● Available data:
%%

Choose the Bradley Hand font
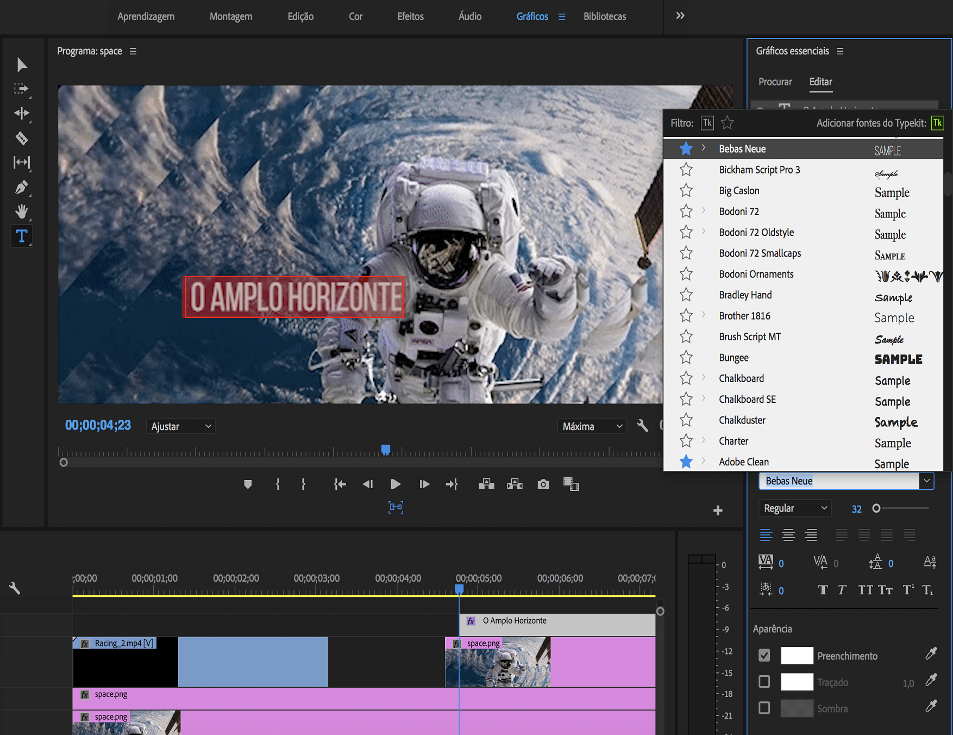The height and width of the screenshot is (735, 953). pos(745,295)
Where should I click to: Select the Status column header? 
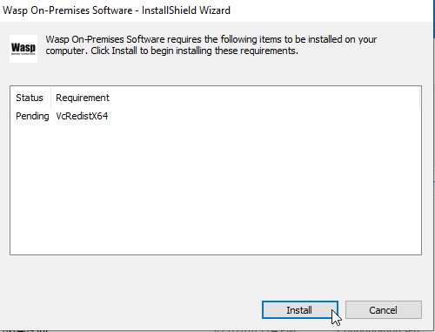tap(30, 98)
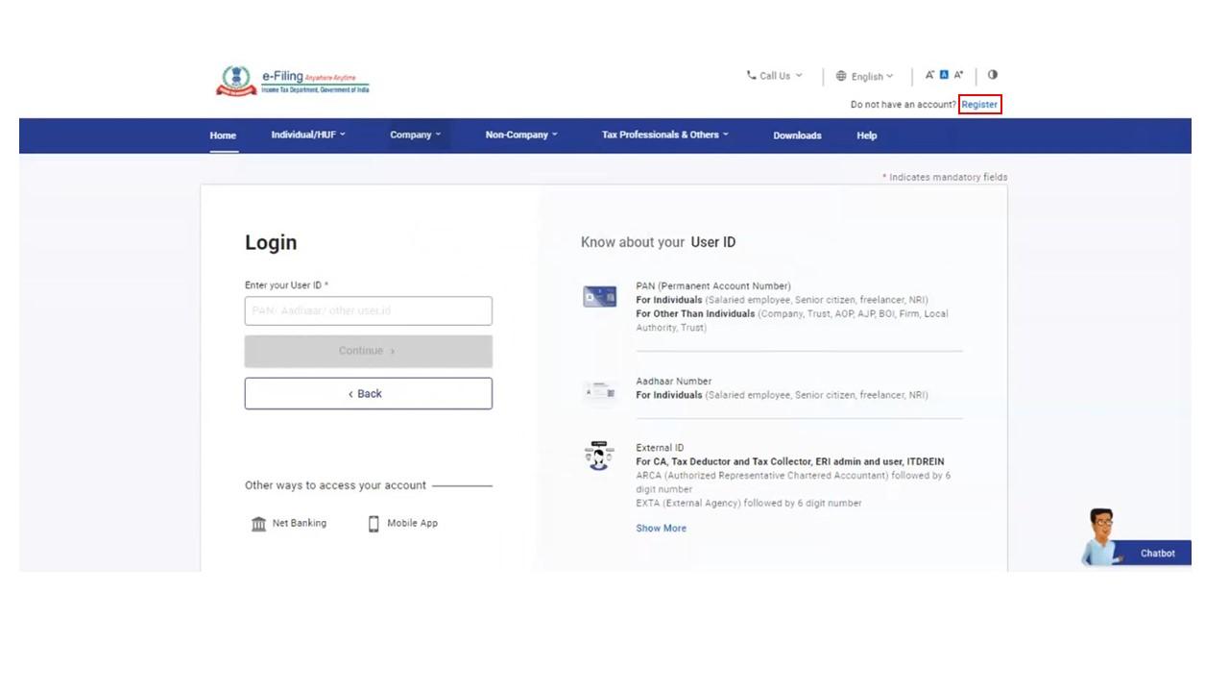This screenshot has width=1229, height=692.
Task: Click the globe icon next to English
Action: (842, 76)
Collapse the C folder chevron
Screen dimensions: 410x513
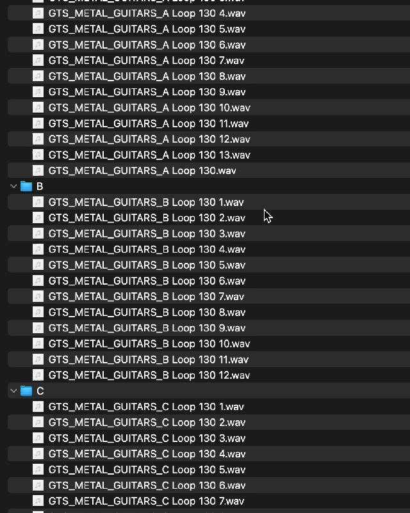coord(13,391)
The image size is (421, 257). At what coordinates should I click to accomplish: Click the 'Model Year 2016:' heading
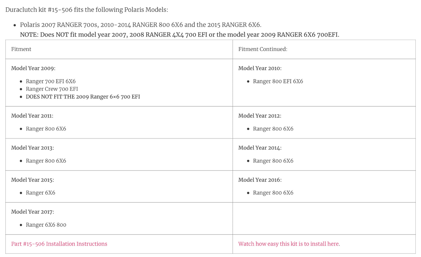(260, 180)
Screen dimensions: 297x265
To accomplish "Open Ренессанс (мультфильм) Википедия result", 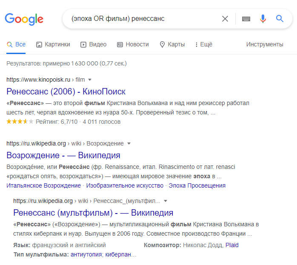I will [93, 213].
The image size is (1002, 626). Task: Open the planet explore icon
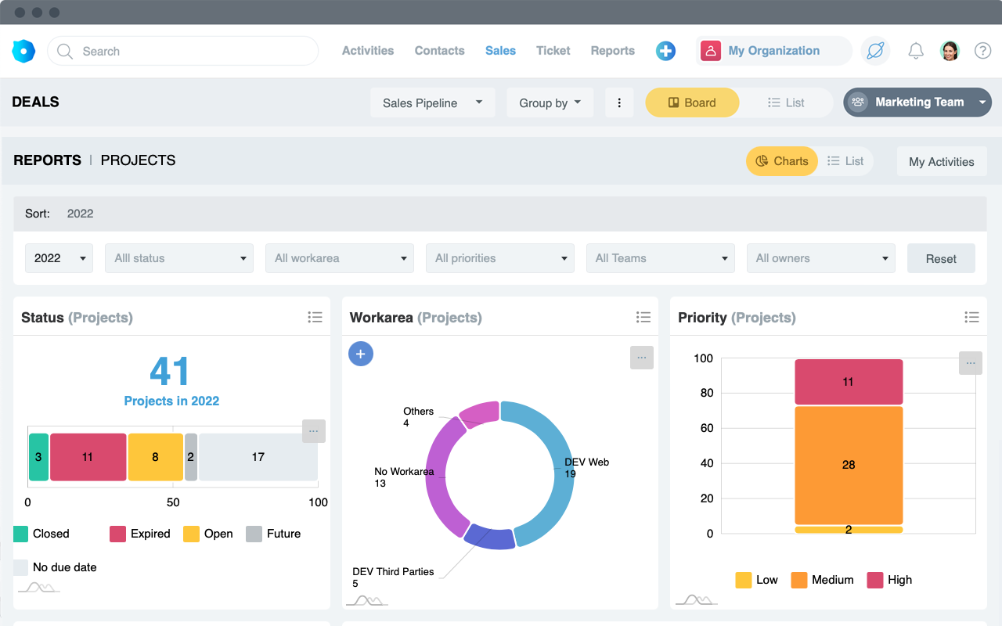coord(875,51)
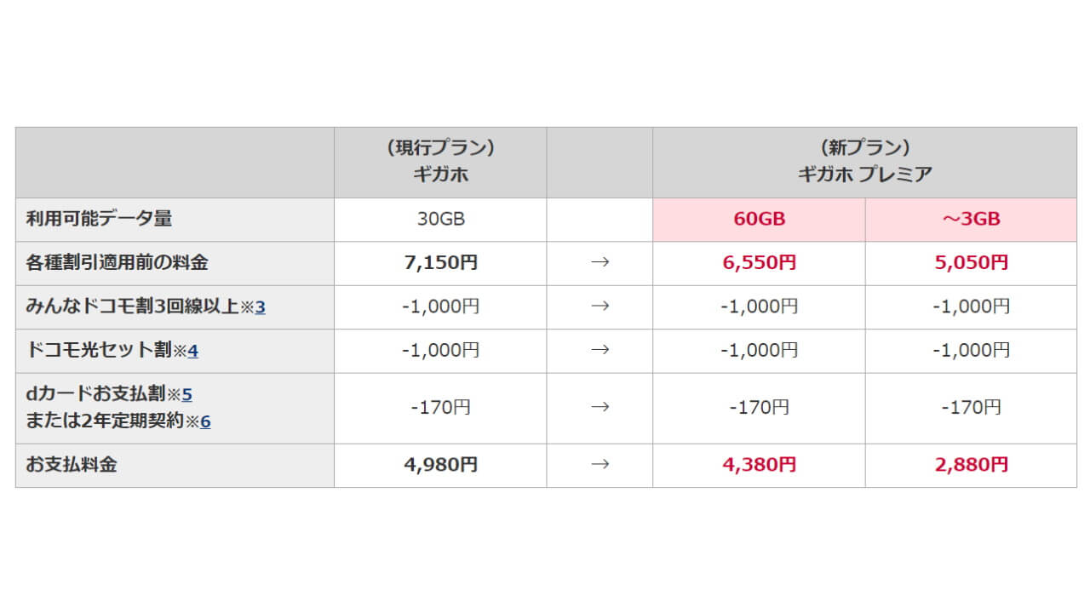Image resolution: width=1090 pixels, height=613 pixels.
Task: Select the red 6,550円 price cell
Action: click(x=759, y=263)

%%

● What the task asks: An exact copy is required of the lines from the start of the records above through the line with "Collapse the C folder chevron", and only those, without any pictures.

● Response:
Choose the Bradley Hand font
The height and width of the screenshot is (735, 953). pos(745,295)
Where should I click to: Select the Status column header? 
tap(30, 98)
This screenshot has width=1229, height=692.
Task: Click the globe icon next to English
Action: (842, 76)
Collapse the C folder chevron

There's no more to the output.